TASK TO CARRY OUT
Copy the lines below that contain "globe".

SUPPLIED ENTRIES

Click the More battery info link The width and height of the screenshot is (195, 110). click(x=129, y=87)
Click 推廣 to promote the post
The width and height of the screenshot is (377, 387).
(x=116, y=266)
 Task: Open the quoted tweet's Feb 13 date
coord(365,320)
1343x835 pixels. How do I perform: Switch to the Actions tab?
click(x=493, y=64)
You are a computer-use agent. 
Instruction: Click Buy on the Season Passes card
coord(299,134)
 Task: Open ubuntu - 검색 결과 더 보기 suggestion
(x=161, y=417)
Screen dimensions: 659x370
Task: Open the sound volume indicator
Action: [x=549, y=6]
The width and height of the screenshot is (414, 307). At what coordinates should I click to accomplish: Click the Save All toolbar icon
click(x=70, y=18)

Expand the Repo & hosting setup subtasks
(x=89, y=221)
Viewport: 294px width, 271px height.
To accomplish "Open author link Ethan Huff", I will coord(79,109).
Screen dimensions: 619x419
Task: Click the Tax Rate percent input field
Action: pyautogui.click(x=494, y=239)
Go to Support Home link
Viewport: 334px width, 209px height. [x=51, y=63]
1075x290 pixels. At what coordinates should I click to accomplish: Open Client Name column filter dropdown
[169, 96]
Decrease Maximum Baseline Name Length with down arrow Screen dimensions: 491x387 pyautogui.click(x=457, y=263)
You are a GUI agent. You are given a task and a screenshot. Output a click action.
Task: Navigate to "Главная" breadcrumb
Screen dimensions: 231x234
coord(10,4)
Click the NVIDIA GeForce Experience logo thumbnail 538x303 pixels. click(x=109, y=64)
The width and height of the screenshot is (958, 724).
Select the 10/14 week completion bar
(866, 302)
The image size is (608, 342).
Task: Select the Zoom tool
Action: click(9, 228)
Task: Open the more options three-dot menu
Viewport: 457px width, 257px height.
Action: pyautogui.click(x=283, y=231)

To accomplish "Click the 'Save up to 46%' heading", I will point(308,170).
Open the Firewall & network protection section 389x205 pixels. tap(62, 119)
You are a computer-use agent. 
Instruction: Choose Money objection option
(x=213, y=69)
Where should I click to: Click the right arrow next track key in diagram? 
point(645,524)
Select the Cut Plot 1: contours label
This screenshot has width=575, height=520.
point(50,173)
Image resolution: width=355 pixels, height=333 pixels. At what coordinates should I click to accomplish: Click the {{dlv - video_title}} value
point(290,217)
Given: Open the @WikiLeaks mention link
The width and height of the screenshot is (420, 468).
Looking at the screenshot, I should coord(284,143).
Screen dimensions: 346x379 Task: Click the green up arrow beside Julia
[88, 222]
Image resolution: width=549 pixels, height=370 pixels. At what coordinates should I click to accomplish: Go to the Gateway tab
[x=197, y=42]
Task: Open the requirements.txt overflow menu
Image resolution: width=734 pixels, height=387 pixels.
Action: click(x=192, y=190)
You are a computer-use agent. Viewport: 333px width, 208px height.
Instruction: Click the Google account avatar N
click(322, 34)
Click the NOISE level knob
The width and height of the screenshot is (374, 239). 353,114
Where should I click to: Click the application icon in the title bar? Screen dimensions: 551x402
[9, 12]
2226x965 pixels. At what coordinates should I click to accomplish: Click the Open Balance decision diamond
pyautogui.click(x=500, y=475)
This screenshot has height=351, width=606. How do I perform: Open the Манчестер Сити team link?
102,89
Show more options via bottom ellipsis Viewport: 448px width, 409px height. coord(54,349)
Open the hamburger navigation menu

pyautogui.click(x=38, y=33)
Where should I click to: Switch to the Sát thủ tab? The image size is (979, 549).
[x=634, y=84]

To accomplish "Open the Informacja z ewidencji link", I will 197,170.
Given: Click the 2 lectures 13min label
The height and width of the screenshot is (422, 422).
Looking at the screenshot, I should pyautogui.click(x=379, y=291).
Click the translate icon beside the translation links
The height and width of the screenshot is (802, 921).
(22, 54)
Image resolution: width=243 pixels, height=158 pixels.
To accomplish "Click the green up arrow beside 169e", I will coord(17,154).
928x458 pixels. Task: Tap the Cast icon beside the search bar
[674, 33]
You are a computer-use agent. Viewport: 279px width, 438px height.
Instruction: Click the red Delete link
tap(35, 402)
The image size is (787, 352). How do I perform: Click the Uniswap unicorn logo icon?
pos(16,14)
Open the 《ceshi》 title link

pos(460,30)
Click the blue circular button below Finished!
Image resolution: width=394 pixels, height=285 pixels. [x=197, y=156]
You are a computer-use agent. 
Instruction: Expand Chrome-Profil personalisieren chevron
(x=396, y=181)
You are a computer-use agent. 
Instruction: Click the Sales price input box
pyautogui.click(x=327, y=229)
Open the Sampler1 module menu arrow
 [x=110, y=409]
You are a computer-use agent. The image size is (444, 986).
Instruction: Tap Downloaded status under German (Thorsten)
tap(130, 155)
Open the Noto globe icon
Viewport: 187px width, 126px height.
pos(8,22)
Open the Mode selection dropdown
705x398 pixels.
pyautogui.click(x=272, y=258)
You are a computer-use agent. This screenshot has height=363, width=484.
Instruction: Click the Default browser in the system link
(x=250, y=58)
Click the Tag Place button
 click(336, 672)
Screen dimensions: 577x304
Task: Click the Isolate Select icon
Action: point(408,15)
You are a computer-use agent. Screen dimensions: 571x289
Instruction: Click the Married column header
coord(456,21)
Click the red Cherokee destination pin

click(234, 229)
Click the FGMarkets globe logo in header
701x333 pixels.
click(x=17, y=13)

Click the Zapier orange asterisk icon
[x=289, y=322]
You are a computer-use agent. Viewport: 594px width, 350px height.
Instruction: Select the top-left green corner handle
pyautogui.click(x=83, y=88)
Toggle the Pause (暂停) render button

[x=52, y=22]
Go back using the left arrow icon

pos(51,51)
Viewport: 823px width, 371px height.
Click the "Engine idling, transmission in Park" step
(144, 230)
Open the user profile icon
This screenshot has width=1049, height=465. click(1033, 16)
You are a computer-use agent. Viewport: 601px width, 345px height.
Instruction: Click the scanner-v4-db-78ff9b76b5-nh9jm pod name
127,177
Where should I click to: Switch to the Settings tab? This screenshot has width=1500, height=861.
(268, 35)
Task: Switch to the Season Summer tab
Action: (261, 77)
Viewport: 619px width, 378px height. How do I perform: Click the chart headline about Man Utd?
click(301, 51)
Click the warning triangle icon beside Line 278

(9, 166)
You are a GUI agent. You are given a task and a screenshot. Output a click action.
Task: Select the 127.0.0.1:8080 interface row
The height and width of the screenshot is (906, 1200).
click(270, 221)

WRITTEN SOLUTION
Open the Noto globe icon
Click the FGMarkets globe logo in header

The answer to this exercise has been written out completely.